How the Money Trail Was Described
The reported total of suspected unauthorized spending was $159,326.92.[2] The affidavit also said Storey made multiple donations totaling $22,663 to church fundraising efforts, then made $10,526 in unauthorized donations that falsely inflated the amount of giving.[2]
It also said church money paid for a $4,439 dental procedure that should have been a personal expense.[2] Taken together, the allegations sketch a portrait of spending that blurred the line between parish funds and private life.
That is why the word “jet-set” lands so hard in this case. Cruise charges, cash withdrawals tied to casino use, and travel spending create a vivid image of privilege financed by trust. For ordinary Catholics who drop envelopes in the collection basket, the accusation cuts deeper than theft.
It feels like betrayal dressed up in clerical authority. The question is not just whether money moved. The question is whether a pastor used sacred trust as a private wallet.
What Storey’s Defense Means Right Now
Storey pleaded not guilty, which means he formally disputes the charge and has not been convicted.[2] That point matters because accusation is not proof, no matter how ugly the allegations sound.
The public record available here shows an arrest, a felony theft charge, and a contested case, not a final judgment.[1][2] In American courts, that distinction still carries weight, even when the facts described in reporting look damaging.
That legal reality does not erase the institutional damage. The Archdiocese said Storey resigned in 2025 after a separate investigation involving another adult, and later reporting said he was suspended from priestly ministry during the wider review.[1][6]

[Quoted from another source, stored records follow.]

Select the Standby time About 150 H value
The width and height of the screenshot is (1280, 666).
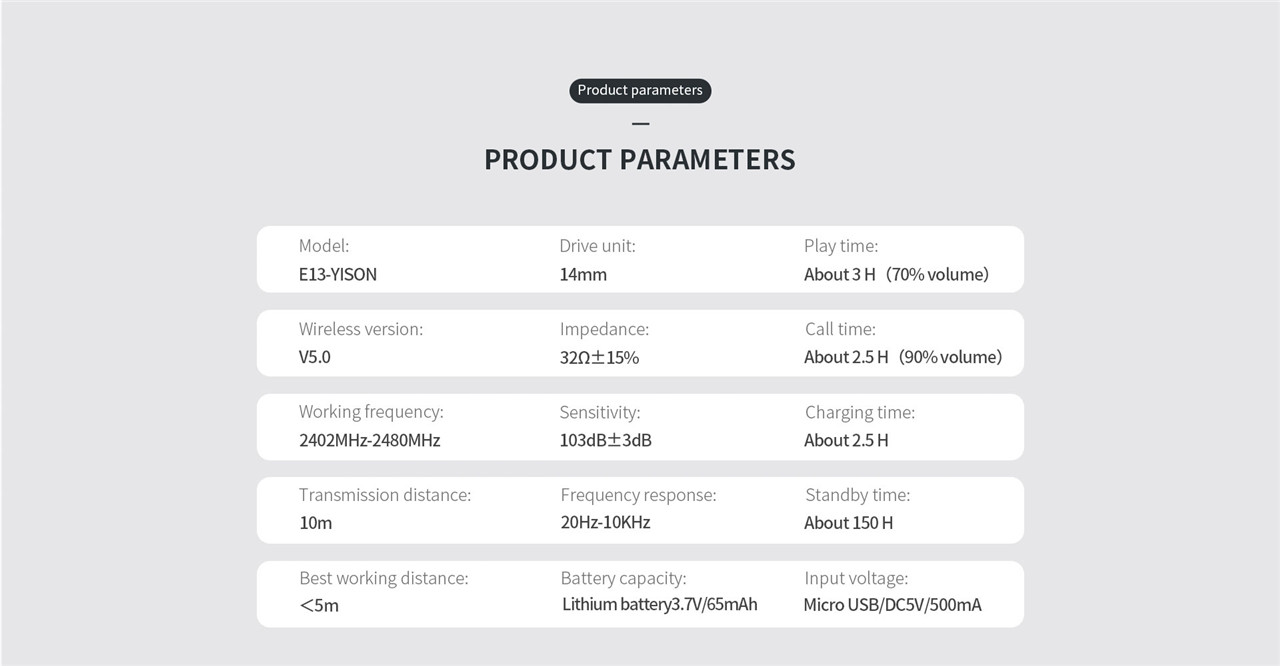[849, 522]
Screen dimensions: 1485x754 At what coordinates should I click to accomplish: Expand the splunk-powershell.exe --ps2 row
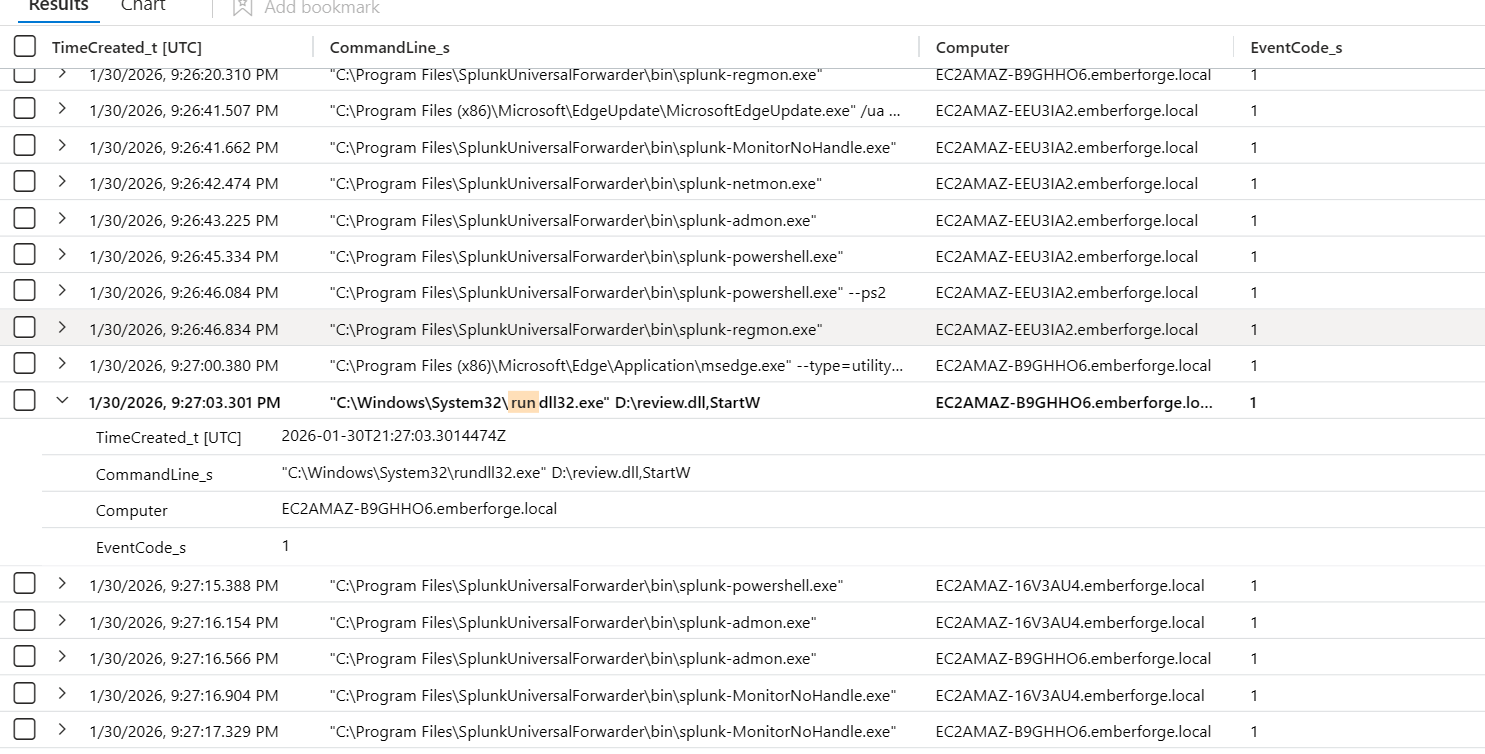coord(62,291)
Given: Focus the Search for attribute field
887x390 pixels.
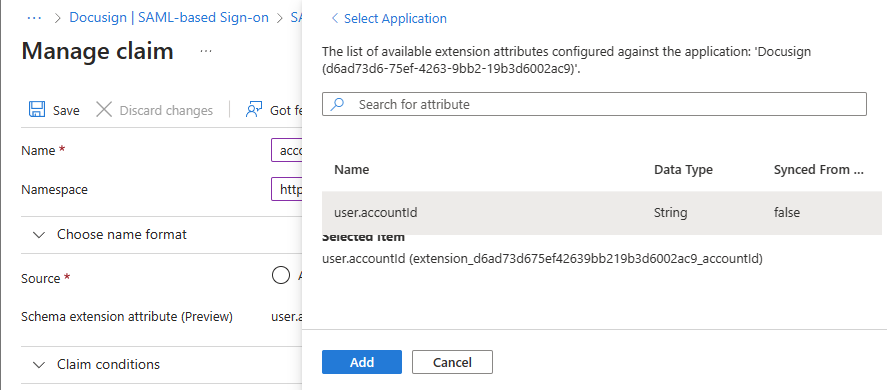Looking at the screenshot, I should pos(594,104).
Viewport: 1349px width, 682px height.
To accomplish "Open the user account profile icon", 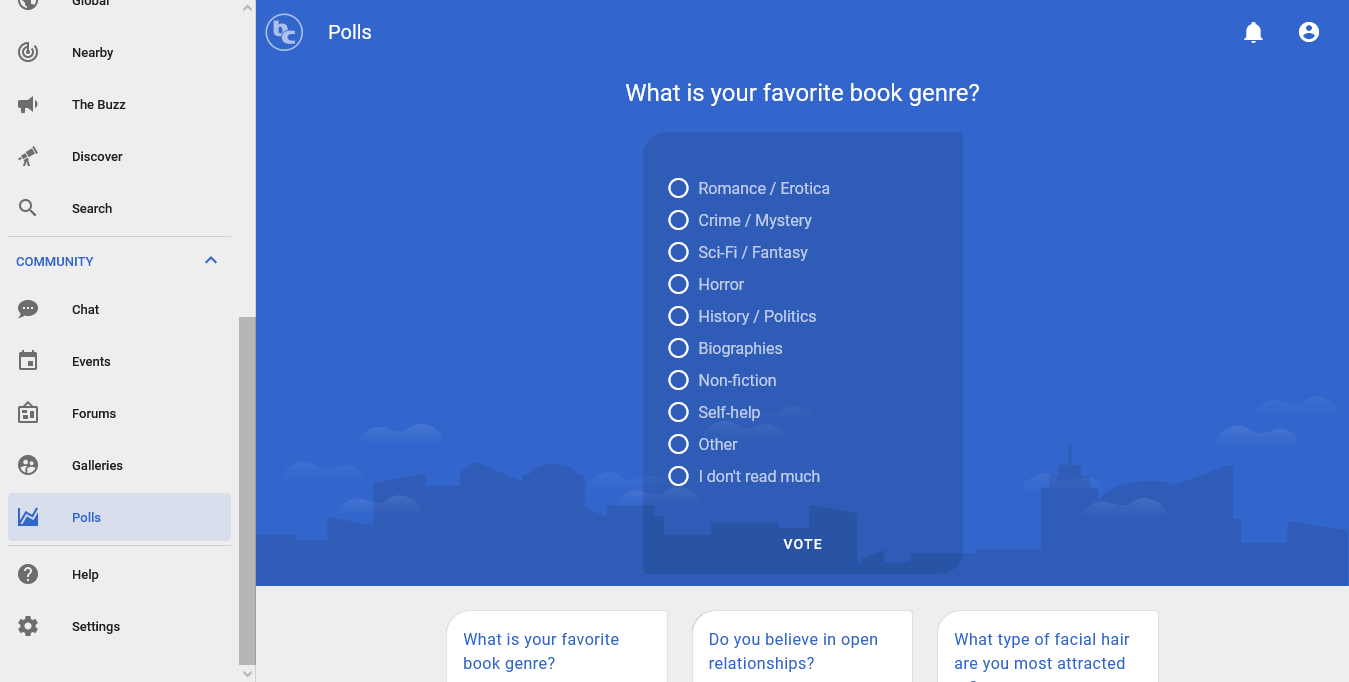I will coord(1309,32).
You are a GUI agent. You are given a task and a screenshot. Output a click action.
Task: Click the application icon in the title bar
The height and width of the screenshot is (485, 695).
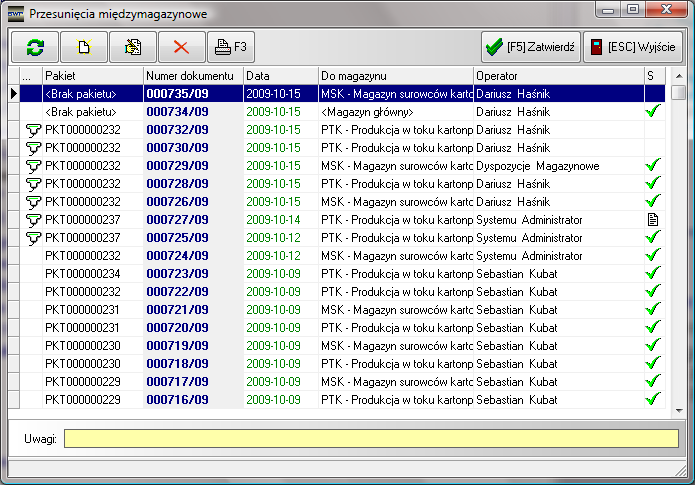click(x=16, y=14)
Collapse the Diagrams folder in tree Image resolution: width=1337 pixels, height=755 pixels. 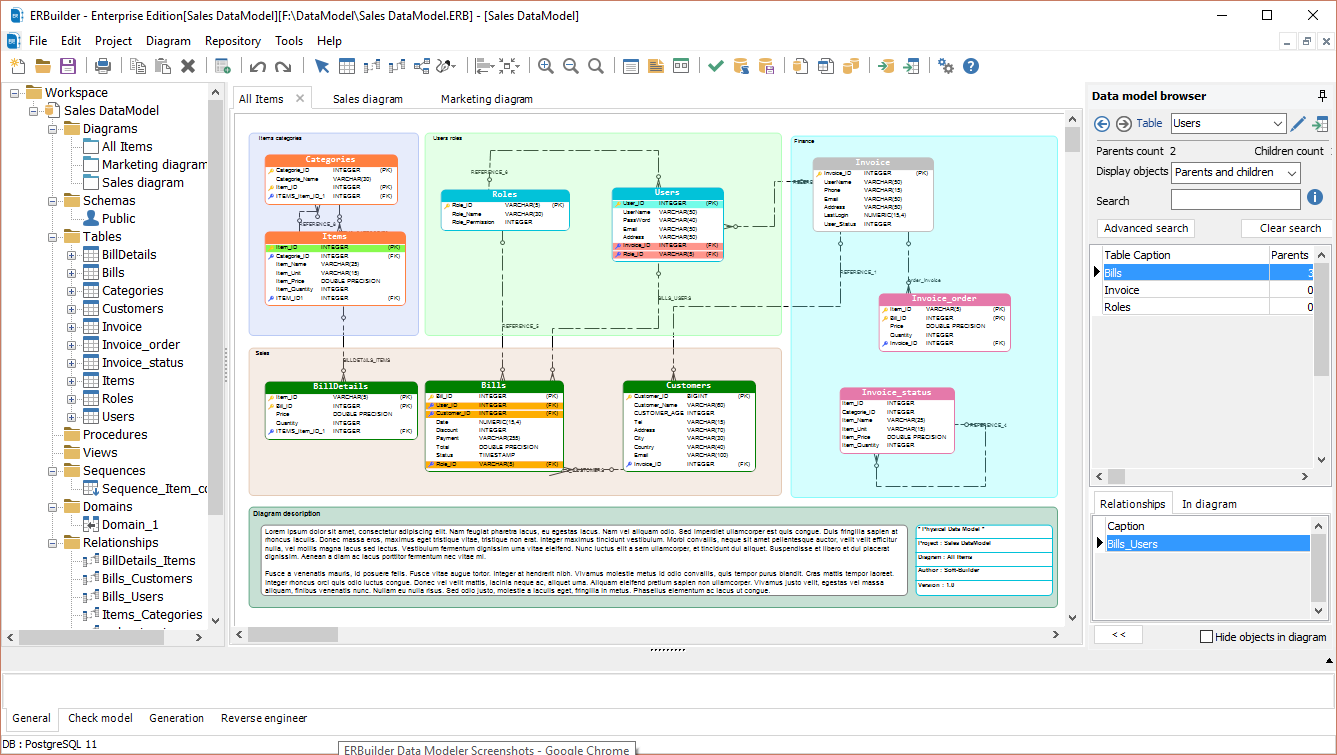click(x=53, y=129)
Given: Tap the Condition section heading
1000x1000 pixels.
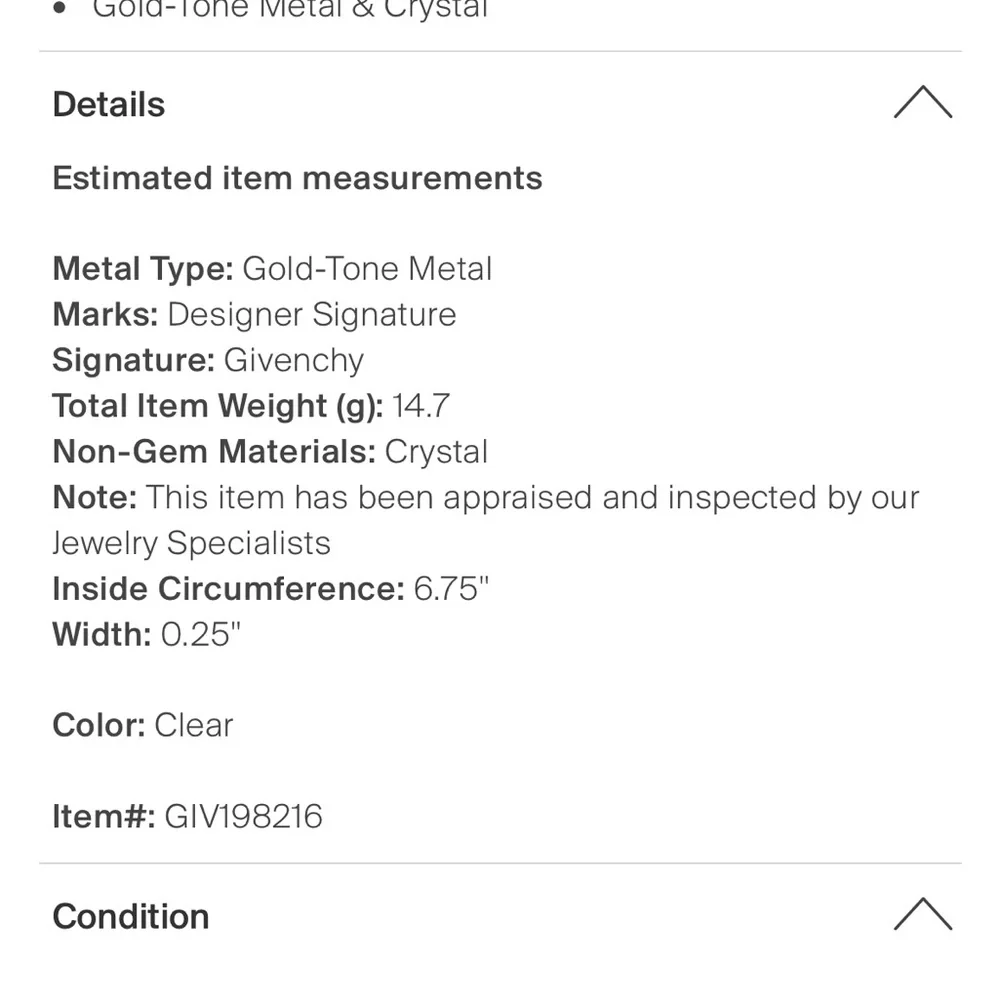Looking at the screenshot, I should [131, 916].
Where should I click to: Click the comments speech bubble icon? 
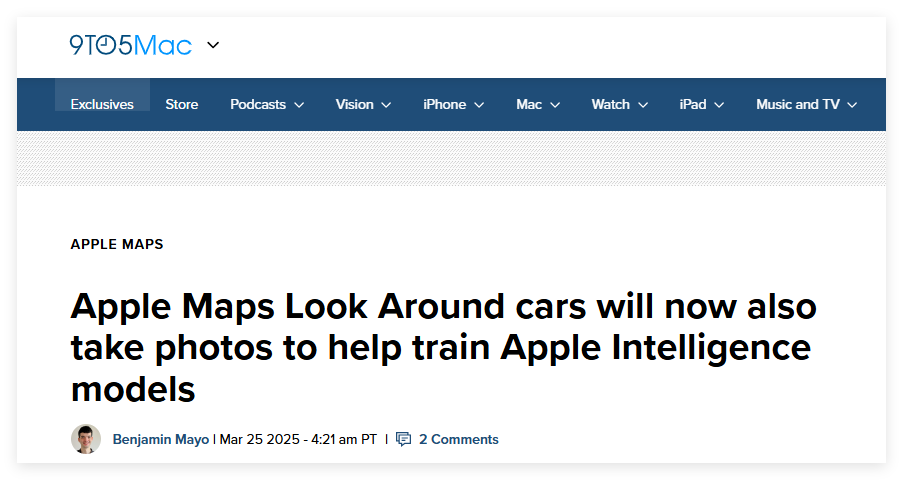(404, 439)
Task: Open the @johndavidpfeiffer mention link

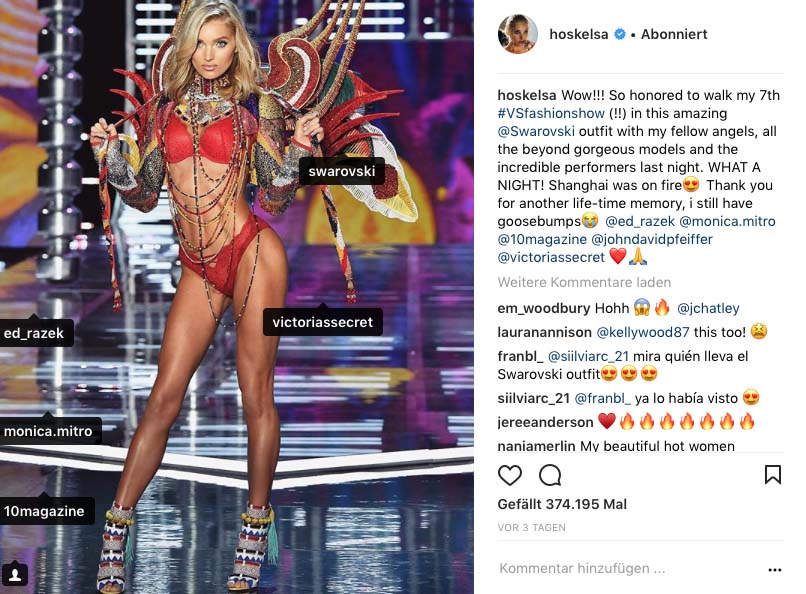Action: click(x=652, y=239)
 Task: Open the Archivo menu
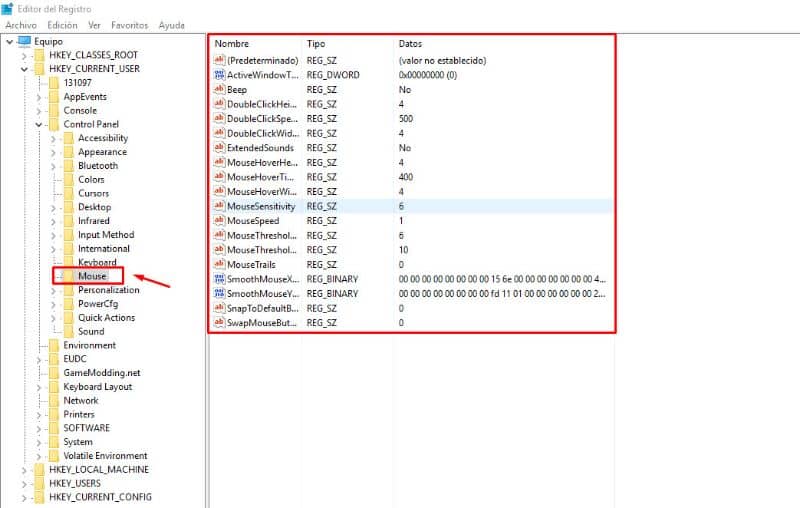(21, 24)
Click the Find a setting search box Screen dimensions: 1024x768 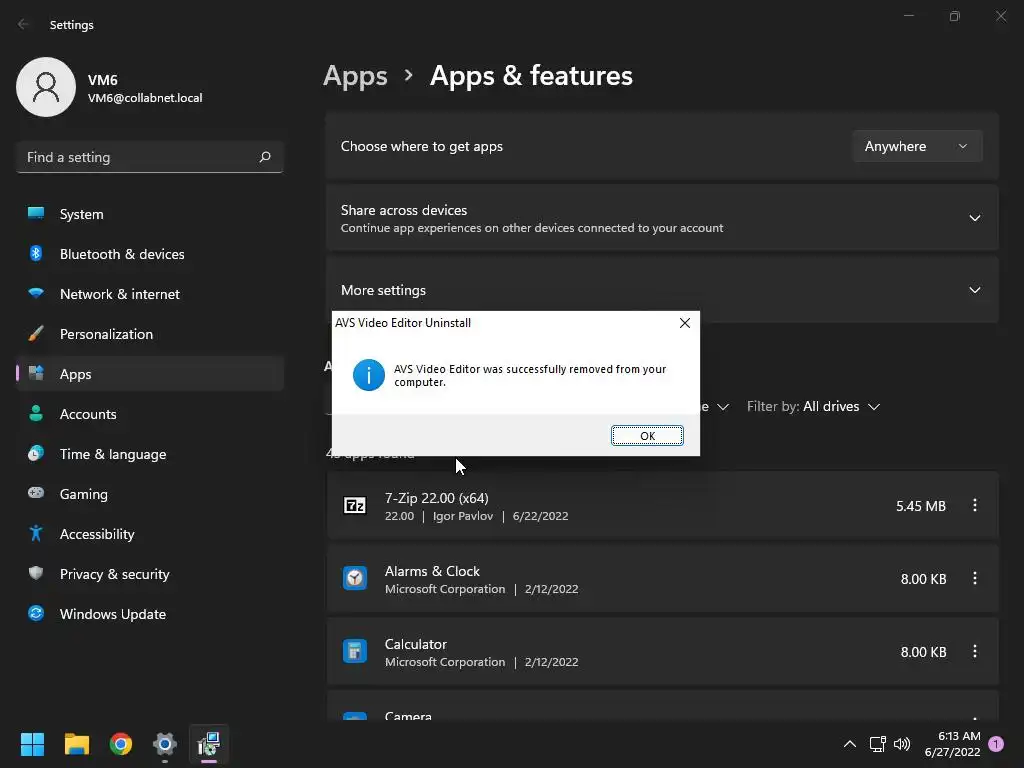coord(140,157)
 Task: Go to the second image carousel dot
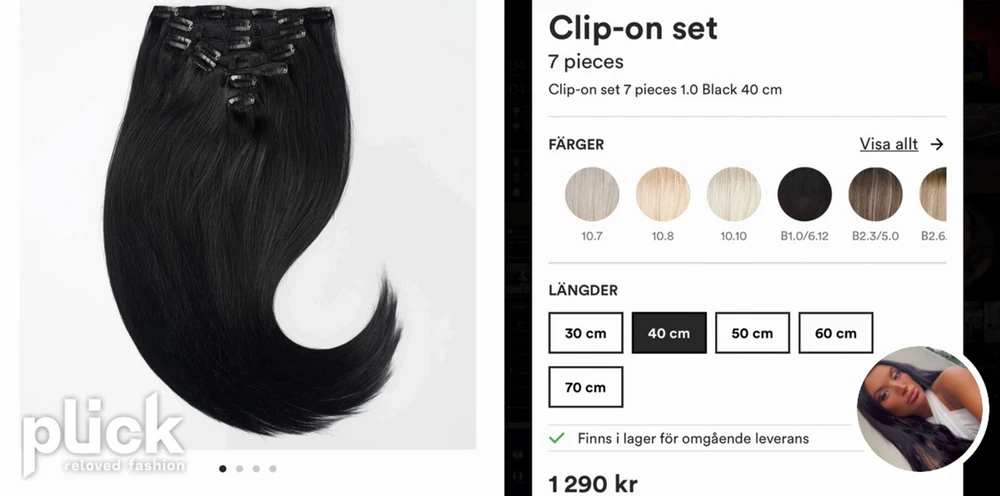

The parish also said it planned to seek insurance recovery for the missing money.[5] That is the ugly arithmetic of these scandals: even before a verdict, a church can lose trust, money, and moral standing in one blow.
Why This Case Rings So Loudly
Parishes are especially vulnerable when a single person controls excessive financial access. Catholic financial guidance says churches should limit check-signing authority, require multiple signers for large checks, keep receipts for every payment, and run random audits.[12]
The reason is simple. When one trusted insider can approve, hide, and explain away spending, abuse can continue until an audit finally catches it. This case reads like a textbook warning about weak controls and too much unchecked trust.
The larger lesson is not confined to one priest or one parish. Church finance scandals tend to thrive in quiet places where people assume goodness will police itself. It rarely does.
Systems need restraints, paper trails, and people willing to ask hard questions before the money disappears. That is the uncomfortable truth behind this story, and it is the part that will linger long after the court dates fade from the news cycle.
Sources:
[1] Web – He portrayed himself as holier-than-thou but priest allegedly stole …
[2] Web – Former Leawood, Kansas, priest arrested Saturday for theft of funds
[5] Web – Court documents say Father Richard Storey used more than …
[6] Web – Former priest at Curé of Ars Catholic Church accused of stealing …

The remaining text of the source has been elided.